Une phrase de Gandhi m’a marqué : « La fin est dans les moyens comme l’arbre est dans la graine. » Je ne connais pas d’exemple où la lutte armée et la logique de la dictature du prolétariat aient débouché sur une société démocratique. Dans les années 1970, l’archevêque brésilien Dom Hélder Câmara rappelait que, dans le combat contre une dictature, il ne faut jamais oublier qui possède les armes : si l’on a des fusils, en face, ils auront des mitrailleuses ; si l’on a des mitrailleuses, ils auront des tanks… Dans le Larzac, nous faisions face à l’armée, la non-violence était une évidence.

Aujourd’hui, des questions se posent sur les moyens de la lutte contre le réchauffement climatique. Il y a un foisonnement de groupes et d’actions spectaculaires un peu partout dans le monde. Les interventions dans les musées ont parfaitement atteint leur but en termes de médiatisation. Asperger une peinture qui, ne l’oublions pas, est protégée est une manière forte de mettre l’accent sur la protection de la vie, de la nature, de la biodiversité. En revanche, bloquer la circulation peut s’avérer contre-productif à l’égard de ceux qui n’ont pas d’autre solution de transport que la voiture. Au Pays basque, le mouvement Alternatiba, plutôt que de couper les routes, a peint des pistes cyclables sur des kilomètres. Cette action a été si bien comprise que personne n’a songé à effacer les marquages.

Il faut toujours tenir compte des rapports de force

Quant aux sabotages, ce sont des opérations à manier avec précaution. S’ils nécessitent la constitution de groupes fermés et la clandestinité, on s’éloigne inévitablement du champ du combat démocratique. Il me semble que des actions de destruction ne peuvent avoir de légitimité que si elles sont faites à visage découvert et de manière non violente. Pendant la guerre du Viêtnam, des prêtres ont aspergé de sang les fiches des centres de recrutement pour les rendre inutilisables, des sœurs ont saboté des sous-marins à coups de marteau… Ils ont assumé leurs actes par des années de prison. L’enjeu n’était pas du même ordre, mais j’ai soutenu la lutte contre le déversement dans les calanques de Cassis des déchets de bauxite, ces fameuses boues rouges. Parmi d’autres moyens d’action, on a annoncé publiquement qu’on couperait le tuyau qui arrivait de Gardanne, mais que cela se ferait au grand jour et qu’on en assumerait toutes les conséquences.

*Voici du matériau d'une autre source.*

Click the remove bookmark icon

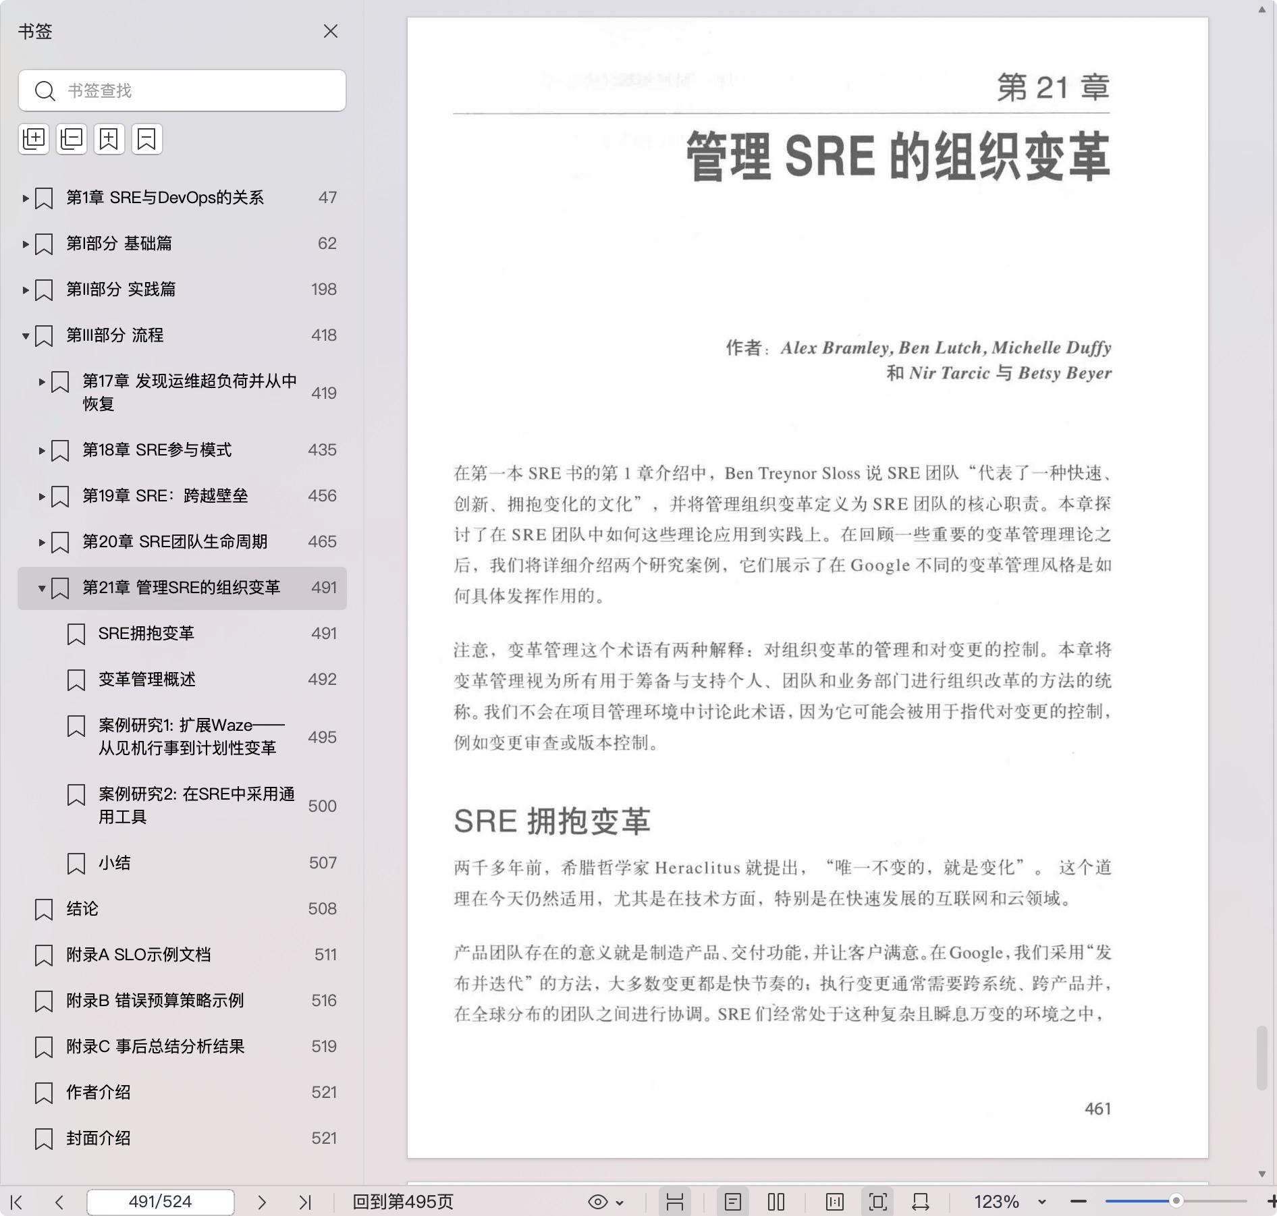coord(147,139)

C’était la même idée pour le démontage du McDonald’s de Millau et pour la lutte contre les OGM. Quand nous terminions un fauchage volontaire, nous remettions aux gendarmes la liste des participants. Et nous agissions de manière non violente, parce que, pour le coup, les forces de l’ordre ne sont pas responsables de la perte de la biodiversité. Ces actions, y compris les procès qui nous ont fourni une puissante tribune, ont permis d’élargir nos soutiens jusqu’à contraindre Nicolas Sarkozy à signer en 2008 une loi interdisant la culture des OGM en plein champ. Il faut toujours tenir compte des rapports de force. Quand on s’est opposé à l’exploitation des gaz de schiste, l’argument des dégâts engendrés par la fracture hydraulique nous a permis de bloquer toute possibilité de forage en France. Si l’on avait exigé la fin immédiate du pétrole et du gaz, on n’avait aucune chance de gagner. Bien entendu, le réchauffement climatique est un combat d’une autre ampleur. Les enjeux sont planétaires. Face aux capacités de destruction du productivisme, il faut inventer de nouvelles façons de vivre et de produire, en mêlant le local et le global. C’était déjà l’obsession de mon cher maître Jacques Ellul, il y a un demi-siècle.